→ EXERCISE DETAILS:
Set down every record below exactly as it stands, with the pictures omitted.

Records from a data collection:

--

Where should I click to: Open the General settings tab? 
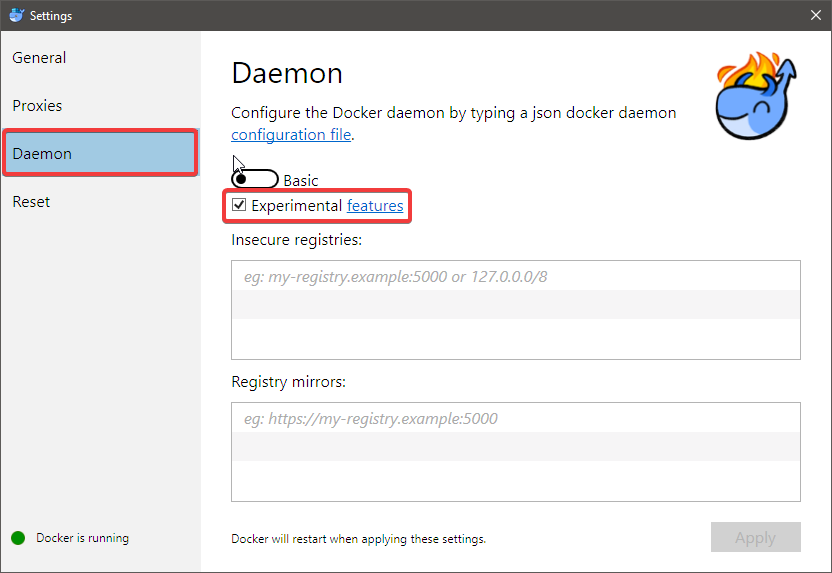coord(40,58)
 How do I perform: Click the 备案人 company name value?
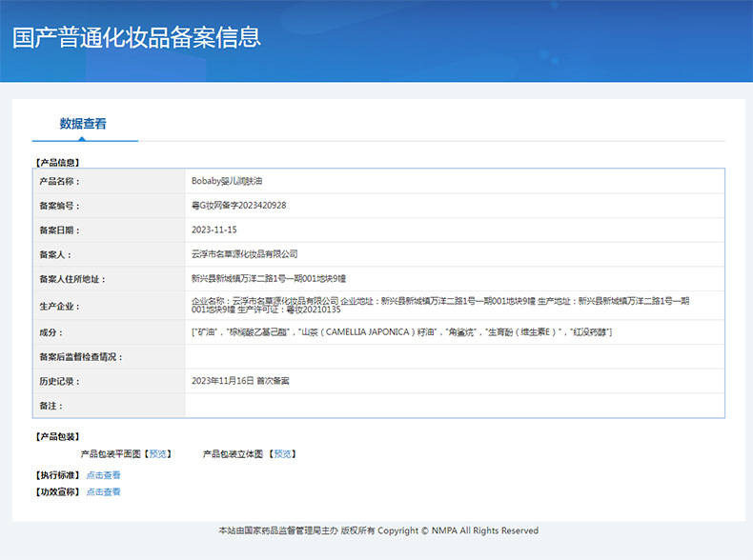pos(244,255)
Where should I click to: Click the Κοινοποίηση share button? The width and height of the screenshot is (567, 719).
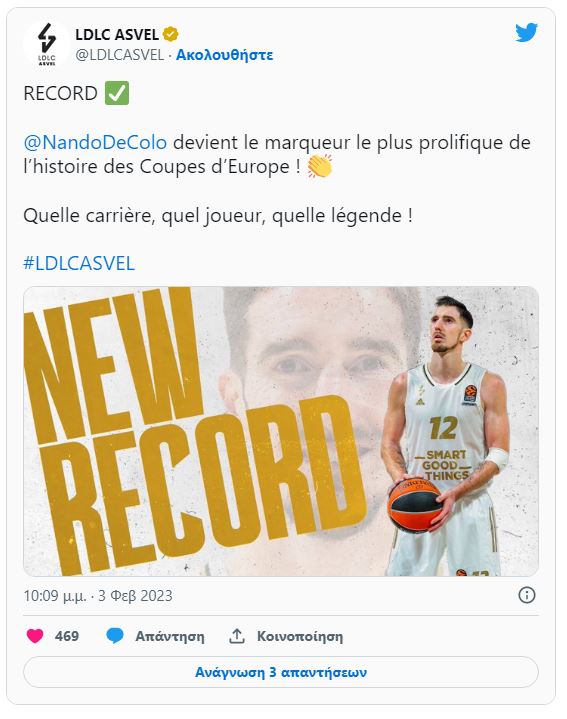click(300, 636)
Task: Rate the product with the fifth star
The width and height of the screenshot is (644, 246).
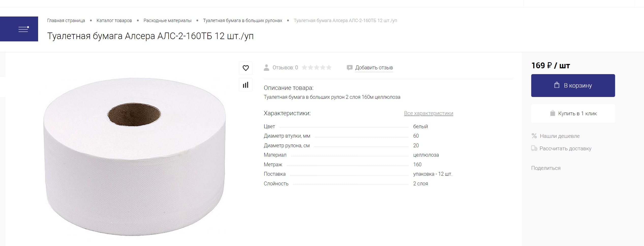Action: (x=329, y=68)
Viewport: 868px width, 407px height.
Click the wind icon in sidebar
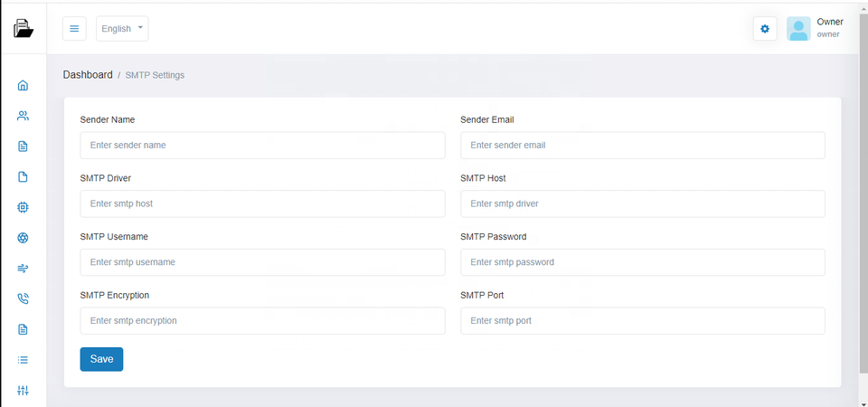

--

→ TASK SOLUTION:
Where should I click to: Open the General settings tab? 
coord(40,58)
 How do I perform: Click the 备案人 company name value?
pos(244,255)
Where should I click to: Click the Κοινοποίηση share button? The width and height of the screenshot is (567, 719).
click(300, 636)
Task: Rate the product with the fifth star
The width and height of the screenshot is (644, 246).
Action: (x=329, y=68)
Viewport: 868px width, 407px height.
Click the wind icon in sidebar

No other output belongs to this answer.